The DHS data does not show the number of foreign workers who are working in the United States. It only provides the number of foreign workers’ “admissions.” This admission number overcounts the actual number of foreign workers because many leave and return multiple times each year. The agencies refuse to provide any data on the resident number of foreign H-1B, L-1, J-1, or E-3 workers.

But officials are recalculating the OPT numbers to show a reduction from 2017 to 2018. Data provided to Breitbart News by the DHS shows universities provided 215,000 OPT work permits in 2018, supposedly down from 280,000 work permits in 2017. This revised 2018 total consisted of 145,586 migrants with one year OPT work permits and 69,650 migrants with three year OPT-STEM work permits.

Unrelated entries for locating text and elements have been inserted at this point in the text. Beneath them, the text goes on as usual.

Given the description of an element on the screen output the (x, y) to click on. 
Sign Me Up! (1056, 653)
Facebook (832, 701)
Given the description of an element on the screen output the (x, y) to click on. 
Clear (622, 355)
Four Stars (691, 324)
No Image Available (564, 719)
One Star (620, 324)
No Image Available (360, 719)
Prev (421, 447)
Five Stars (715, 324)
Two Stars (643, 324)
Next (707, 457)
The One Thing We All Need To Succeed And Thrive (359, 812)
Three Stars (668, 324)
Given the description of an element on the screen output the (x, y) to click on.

The inflow of OPT workers would likely skyrocket if Sen. Mike Lee, R-Utah, passes his S.386 bill. The legislation would allow an unlimited number of foreign temporary migrants to get permanently renewable work permits once they can persuade — or pay — their U.S. employer to nominate them for a green card. This “Early Adjustment” rule would allow a huge number of foreign college graduates to permanently live and work in the United States, even without receiving green cards.

Other data shows that more than at least 1.7 million foreigners got “Employment Authorization Documents” in 2019 to work in the United States, including a few hundred thousand migrants from Central America. These migrants tend to reduce wages for blue collar Americans.

Also, both Democrats and Republicans in Congress are blocking efforts to deport more of the resident population of illegal immigrants. That population includes at least 11 million consumers and eight million workers.

The award of green cards is a different process from the subsequent award of citizenship via naturalization. Naturalization rates have remained stable, at 753,060 naturalizations in 2016 and 761,901 naturalizations in 2018, according to the DHS data.